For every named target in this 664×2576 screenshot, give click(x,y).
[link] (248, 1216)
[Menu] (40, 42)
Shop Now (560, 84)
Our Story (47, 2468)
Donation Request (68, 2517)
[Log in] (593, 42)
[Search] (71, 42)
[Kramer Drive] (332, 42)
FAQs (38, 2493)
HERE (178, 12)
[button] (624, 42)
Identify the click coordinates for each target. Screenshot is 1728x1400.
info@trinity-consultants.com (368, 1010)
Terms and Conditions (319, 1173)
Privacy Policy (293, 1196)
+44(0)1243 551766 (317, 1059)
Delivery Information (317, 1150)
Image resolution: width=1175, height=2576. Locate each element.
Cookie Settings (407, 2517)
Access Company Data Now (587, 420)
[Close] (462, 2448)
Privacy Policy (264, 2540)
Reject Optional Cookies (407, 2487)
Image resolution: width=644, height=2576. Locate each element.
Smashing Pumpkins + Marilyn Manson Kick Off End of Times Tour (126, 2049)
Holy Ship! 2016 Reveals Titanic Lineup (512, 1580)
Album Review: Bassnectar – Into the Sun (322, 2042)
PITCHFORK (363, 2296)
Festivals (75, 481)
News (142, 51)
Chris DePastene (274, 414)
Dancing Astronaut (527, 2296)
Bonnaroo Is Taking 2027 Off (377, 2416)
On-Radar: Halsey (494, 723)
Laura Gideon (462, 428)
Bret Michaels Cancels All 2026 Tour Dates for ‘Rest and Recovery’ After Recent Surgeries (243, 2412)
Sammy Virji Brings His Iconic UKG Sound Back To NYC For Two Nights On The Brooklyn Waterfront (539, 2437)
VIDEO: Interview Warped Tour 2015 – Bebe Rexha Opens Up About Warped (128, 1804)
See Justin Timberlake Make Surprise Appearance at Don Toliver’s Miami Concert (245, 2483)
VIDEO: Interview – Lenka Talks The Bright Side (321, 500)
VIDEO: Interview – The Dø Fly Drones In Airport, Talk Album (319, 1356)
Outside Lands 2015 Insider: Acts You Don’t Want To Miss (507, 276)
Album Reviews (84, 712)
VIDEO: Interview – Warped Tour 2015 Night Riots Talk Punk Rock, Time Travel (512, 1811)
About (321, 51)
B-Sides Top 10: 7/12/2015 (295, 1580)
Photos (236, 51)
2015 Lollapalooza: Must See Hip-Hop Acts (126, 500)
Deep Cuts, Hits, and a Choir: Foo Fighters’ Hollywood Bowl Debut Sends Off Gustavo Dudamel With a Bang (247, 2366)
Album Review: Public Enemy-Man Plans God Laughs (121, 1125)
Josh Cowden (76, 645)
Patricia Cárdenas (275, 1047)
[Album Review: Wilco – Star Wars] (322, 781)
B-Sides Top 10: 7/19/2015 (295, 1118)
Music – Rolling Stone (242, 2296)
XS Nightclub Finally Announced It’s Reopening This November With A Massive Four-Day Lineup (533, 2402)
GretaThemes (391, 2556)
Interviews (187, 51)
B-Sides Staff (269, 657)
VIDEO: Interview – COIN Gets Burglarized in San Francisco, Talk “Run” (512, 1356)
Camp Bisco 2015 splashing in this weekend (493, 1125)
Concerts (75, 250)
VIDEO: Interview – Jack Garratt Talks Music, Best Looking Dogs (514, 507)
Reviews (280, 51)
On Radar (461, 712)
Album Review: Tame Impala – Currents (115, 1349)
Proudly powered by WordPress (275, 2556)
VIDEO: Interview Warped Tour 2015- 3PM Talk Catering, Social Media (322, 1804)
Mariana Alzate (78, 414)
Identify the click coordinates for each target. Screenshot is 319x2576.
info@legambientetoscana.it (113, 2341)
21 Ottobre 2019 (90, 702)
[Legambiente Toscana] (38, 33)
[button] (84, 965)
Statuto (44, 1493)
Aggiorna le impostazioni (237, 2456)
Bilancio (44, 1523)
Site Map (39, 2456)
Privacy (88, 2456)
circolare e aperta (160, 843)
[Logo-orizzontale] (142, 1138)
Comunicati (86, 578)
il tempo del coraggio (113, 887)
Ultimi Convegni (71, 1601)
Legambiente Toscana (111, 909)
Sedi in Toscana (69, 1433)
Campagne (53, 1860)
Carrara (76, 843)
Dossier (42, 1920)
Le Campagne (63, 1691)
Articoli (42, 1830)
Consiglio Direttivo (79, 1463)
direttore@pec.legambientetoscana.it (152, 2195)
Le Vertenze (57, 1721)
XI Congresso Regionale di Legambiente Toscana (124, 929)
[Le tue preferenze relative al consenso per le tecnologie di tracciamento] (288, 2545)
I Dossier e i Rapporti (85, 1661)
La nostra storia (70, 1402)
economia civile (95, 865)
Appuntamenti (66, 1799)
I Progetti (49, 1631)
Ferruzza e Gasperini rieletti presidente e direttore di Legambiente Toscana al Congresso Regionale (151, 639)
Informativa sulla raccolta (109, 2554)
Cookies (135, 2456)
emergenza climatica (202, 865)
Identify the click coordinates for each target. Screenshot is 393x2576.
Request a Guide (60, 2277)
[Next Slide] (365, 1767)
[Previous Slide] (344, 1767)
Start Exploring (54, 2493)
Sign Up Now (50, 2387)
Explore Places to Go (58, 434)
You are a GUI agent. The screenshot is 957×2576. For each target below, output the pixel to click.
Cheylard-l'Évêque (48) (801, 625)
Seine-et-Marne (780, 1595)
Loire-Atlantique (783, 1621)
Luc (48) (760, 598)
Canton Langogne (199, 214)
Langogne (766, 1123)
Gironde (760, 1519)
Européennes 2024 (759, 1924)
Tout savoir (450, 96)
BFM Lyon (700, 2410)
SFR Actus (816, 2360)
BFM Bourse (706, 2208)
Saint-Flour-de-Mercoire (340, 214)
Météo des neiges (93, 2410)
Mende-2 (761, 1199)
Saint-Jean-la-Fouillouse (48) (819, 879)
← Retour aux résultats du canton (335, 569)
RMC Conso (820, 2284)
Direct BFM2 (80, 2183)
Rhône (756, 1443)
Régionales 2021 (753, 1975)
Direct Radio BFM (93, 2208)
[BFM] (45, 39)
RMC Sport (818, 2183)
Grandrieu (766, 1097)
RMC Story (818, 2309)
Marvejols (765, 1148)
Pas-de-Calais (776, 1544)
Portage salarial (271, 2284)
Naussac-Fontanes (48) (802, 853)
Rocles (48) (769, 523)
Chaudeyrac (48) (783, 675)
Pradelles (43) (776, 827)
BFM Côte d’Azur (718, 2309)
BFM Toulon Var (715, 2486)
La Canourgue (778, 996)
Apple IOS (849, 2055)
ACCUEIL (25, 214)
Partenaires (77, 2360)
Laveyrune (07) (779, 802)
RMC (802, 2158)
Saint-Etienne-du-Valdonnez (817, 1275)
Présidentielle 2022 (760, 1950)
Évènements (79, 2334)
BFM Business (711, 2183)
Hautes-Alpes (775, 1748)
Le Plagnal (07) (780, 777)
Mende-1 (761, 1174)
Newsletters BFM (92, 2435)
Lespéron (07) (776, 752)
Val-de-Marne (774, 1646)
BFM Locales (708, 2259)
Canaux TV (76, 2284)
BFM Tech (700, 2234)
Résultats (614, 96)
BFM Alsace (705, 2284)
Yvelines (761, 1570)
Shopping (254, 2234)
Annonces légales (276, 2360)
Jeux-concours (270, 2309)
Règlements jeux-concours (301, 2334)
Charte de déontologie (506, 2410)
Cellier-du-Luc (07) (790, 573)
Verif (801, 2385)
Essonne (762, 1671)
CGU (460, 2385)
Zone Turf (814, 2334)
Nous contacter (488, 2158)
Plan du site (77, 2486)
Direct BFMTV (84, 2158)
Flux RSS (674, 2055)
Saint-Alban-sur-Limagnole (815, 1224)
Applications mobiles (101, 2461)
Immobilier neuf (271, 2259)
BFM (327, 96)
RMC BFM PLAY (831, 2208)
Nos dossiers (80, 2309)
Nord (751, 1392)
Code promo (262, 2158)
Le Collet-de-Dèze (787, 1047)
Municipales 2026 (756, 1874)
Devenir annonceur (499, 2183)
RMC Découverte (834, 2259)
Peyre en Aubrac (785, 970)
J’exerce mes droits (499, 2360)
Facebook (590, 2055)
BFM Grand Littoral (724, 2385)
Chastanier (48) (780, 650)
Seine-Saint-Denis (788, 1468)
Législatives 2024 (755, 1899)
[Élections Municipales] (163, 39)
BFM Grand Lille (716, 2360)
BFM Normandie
======
Out of the listing above, reproduce exactly the lines from the one with "Bilancio (44, 1523)" up to and including the one with "Articoli (42, 1830)".

Exercise solution:
Bilancio (44, 1523)
Site Map (39, 2456)
Privacy (88, 2456)
circolare e aperta (160, 843)
[Logo-orizzontale] (142, 1138)
Comunicati (86, 578)
il tempo del coraggio (113, 887)
Ultimi Convegni (71, 1601)
Legambiente Toscana (111, 909)
Sedi in Toscana (69, 1433)
Campagne (53, 1860)
Carrara (76, 843)
Dossier (42, 1920)
Le Campagne (63, 1691)
Articoli (42, 1830)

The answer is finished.